(Collected data entries)
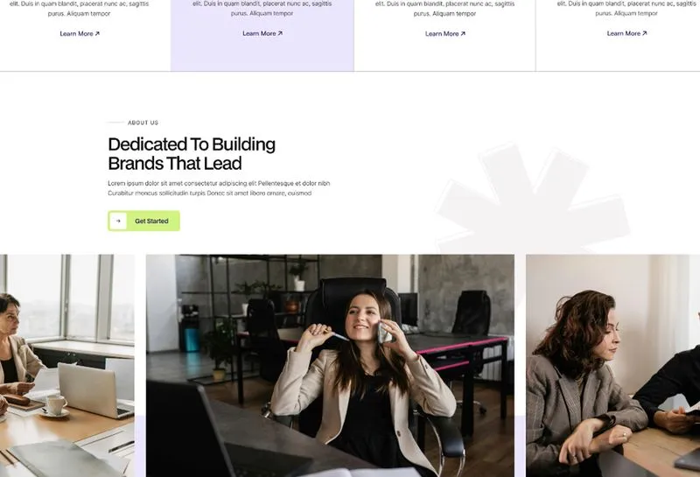Click the Dedicated To Building Brands heading
This screenshot has height=477, width=700.
coord(192,154)
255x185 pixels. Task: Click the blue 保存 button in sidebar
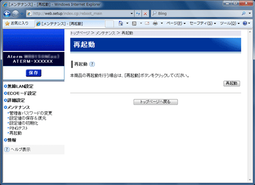(34, 73)
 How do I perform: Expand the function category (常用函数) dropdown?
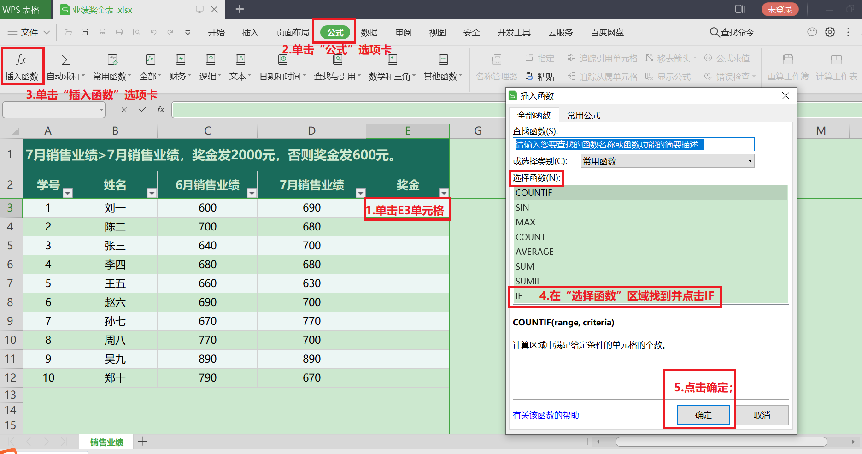750,161
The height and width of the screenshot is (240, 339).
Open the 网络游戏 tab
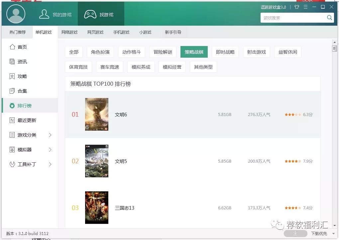click(69, 32)
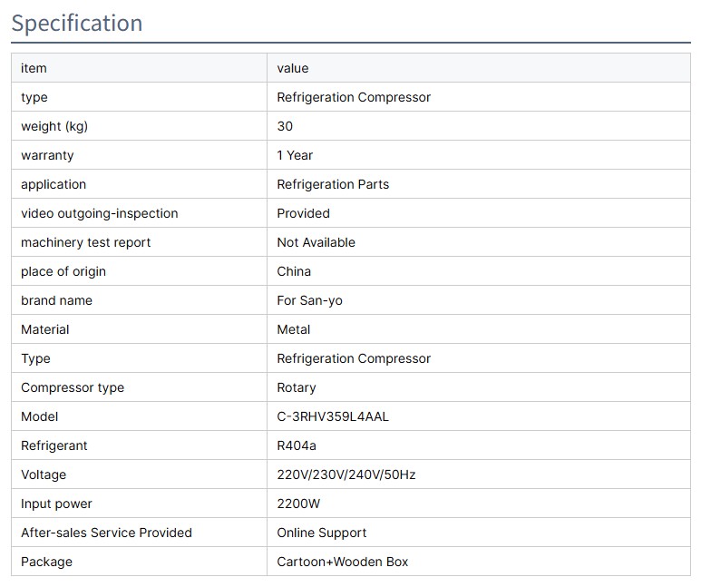
Task: Select the 'Not Available' test report value
Action: (x=316, y=242)
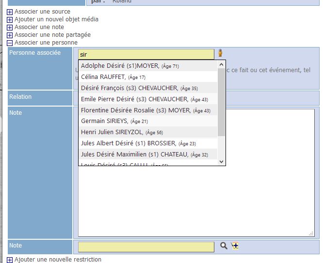Click the yellow Note input field
The image size is (323, 263).
pos(145,247)
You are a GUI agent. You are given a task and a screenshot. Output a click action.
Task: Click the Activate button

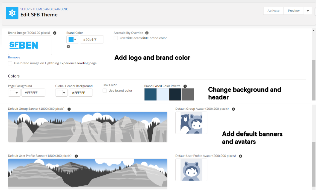[x=273, y=11]
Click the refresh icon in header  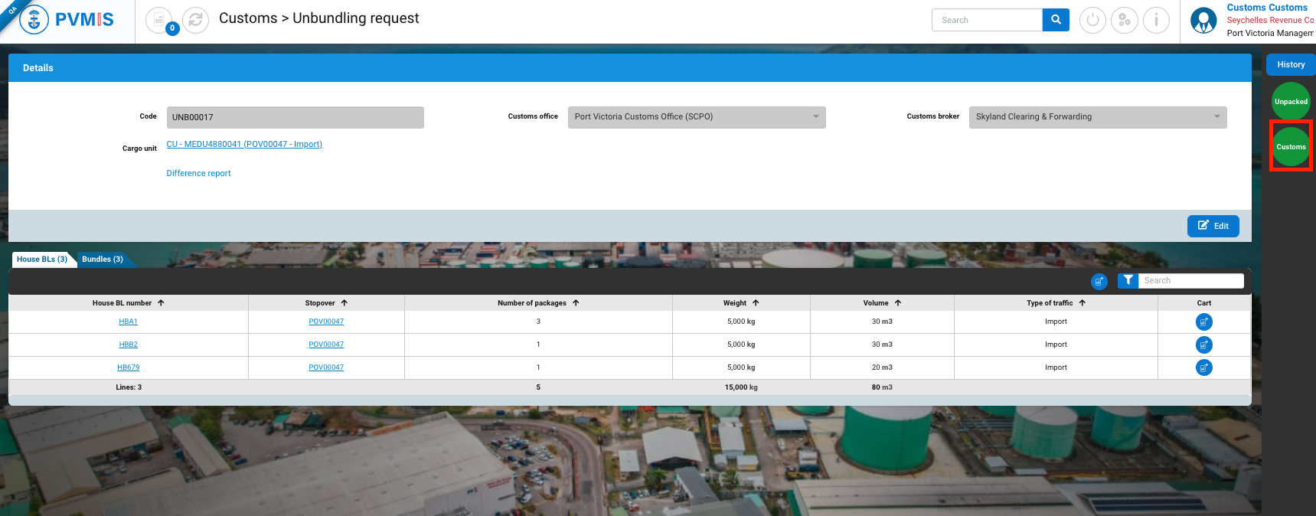pyautogui.click(x=195, y=20)
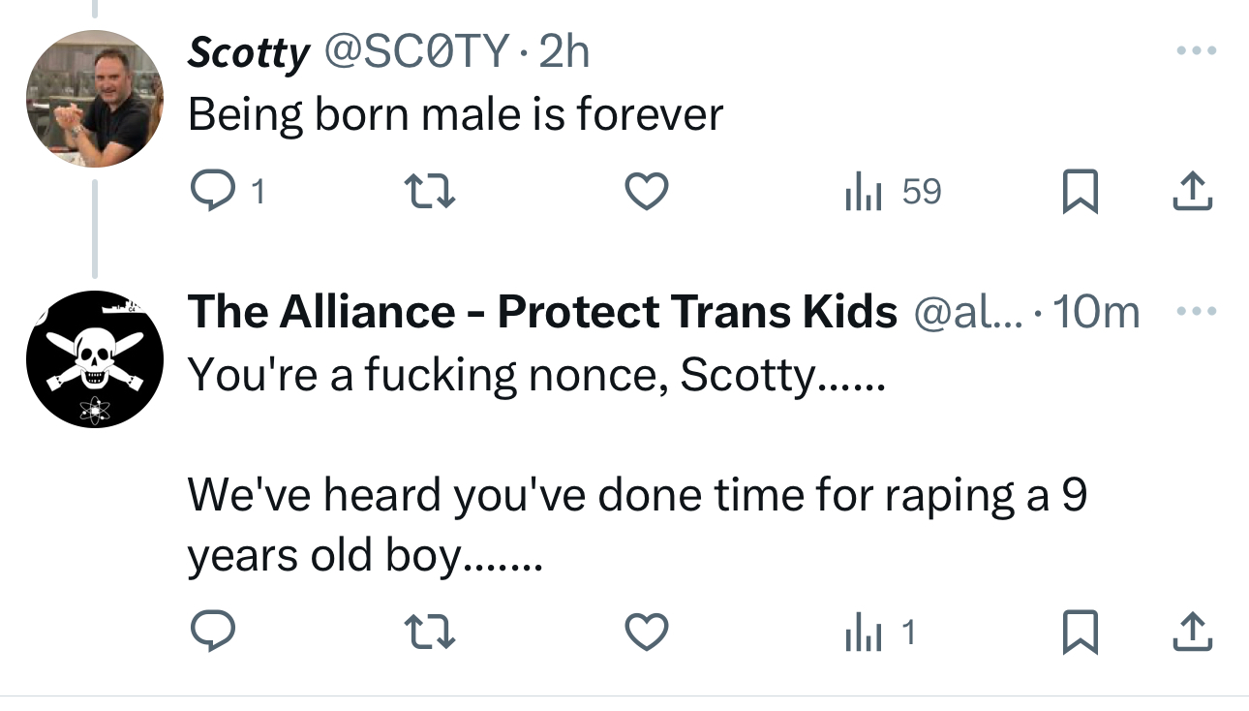Share Scotty's tweet
Screen dimensions: 1249x711
tap(1193, 192)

● **About this task**
When you reach the line with "255x185 pixels. Task: Click" in the records above, begin repeating the lines exactly, and stop after the line with "The height and". Skip all pictures.

● **Solved exercise**
255x185 pixels. Task: Click the blue 保存 button in sidebar
(34, 73)
 How do I perform: Expand the function category (常用函数) dropdown?
750,161
The height and width of the screenshot is (240, 339).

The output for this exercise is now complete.